その中で、先日私がインタビュー取材を受けた「はじめての大規模修繕を考えよう」というコラム記事が昨日リリースされたので、ご紹介します。

 

www.marubeni-sumai.com

本記事の要約は以下の通りです。

 

大規模修繕を実施すべき時期は?

 ・一般的には12~13年周期と言われているが、マンションの立地条件、当初の施工状況や周辺環境などによって変わってくる。

・実際にどのタイミングで大規模修繕を行うべきかは、個々のマンションの劣化の進行度合いや立地環境などによる。

・そのため、事前に建物劣化診断を行い、その結果に応じて修繕すべき箇所の選定と適切な実施時期を検討していくことがお勧め

・なお、日頃チェックがしにくいバルコニーなどの専用使用部分に関する不具合等は住人向けのアンケートを実施して把握する。

 

工事期間や予算はどれくらいか?

・工事着工から完成までの期間は小規模マンション(50戸以下)で2~3ヶ月、それ以上の規模ならは5~8ヶ月程度かかる。

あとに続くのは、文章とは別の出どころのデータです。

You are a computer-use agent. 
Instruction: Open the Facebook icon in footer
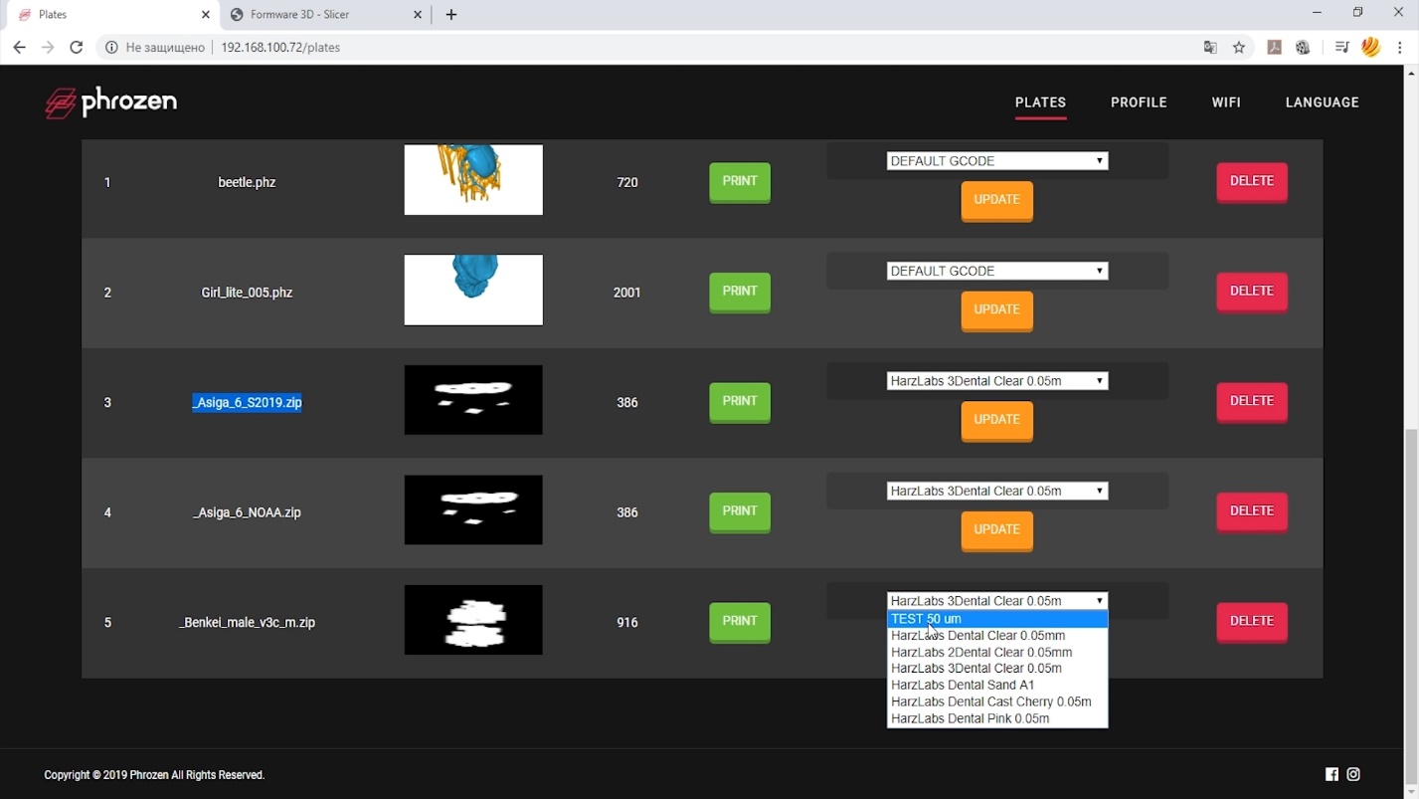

・建物劣化診断⇒修繕の対象範囲の検討⇒施工方法の検討⇒見積もりの取得⇒施工会社の選定といった一連の準備期間を含めると足掛け2年くらいのプロジェクトになる。
・大規模修繕にかかる費用については、ちまたでは「戸あたり100万円前後が目安」と言われる。

・ただ実際には、マンションの規模や、経年劣化に伴い必要となる修繕の対象範囲によって当然変わってくる。

重要なのは、建物診断を経て必要な修繕箇所を把握したうえで、同一の工事仕様と数量積算書をもとに複数の工事業者から見積もりを取得して比較検討すること。

 

長期修繕計画の内容を確認しよう!

・国土交通省の「修繕積立金に関するガイドライン」によると、専有床面積あたり200円/㎡(月額)前後が必要とされている。

・しかしながら、ほとんどの新築マンションでは、このガイドラインで示される目安額の半分以下とかなり低めに設定されているのが実態で、将来的に増額改定を強いられるリスクが高い。
・ご自身のマンションの修繕積立金が適正な水準にあるか確認すること。もし足りないと思われる場合は、なるべく早く増額改定を検討すべき。

 

工事はどこに、どのように発注するか?

・大規模修繕の発注スキームは、主に「責任施工」方式と「設計監理」方式の2つのパターンに分かれるが、どちらも一長一短がある。

・いずれの方式を選択するにしても、複数の業者から相見積もりを取得せずに進めると、本来まだ修繕の必要性の小さい範囲も対象に含められたり、競争原理が働かないために結局は「高くつく」リスクがある。
発注先の施工会社の信用力に不安を感じる場合には、国土交通大臣指定の住宅瑕疵担保責任保険法人が取り扱う「大規模修繕工事瑕疵保険」への加入を発注の条件に加えることをお勧めする。
事後に施工時の瑕疵が見つかったため、先方に補修を請求する際に、万が一その業者が資金不足や倒産などで自ら修繕できなくなった場合でも、上記保険法人に請求することによって実質無償で補修工事を実施することができる。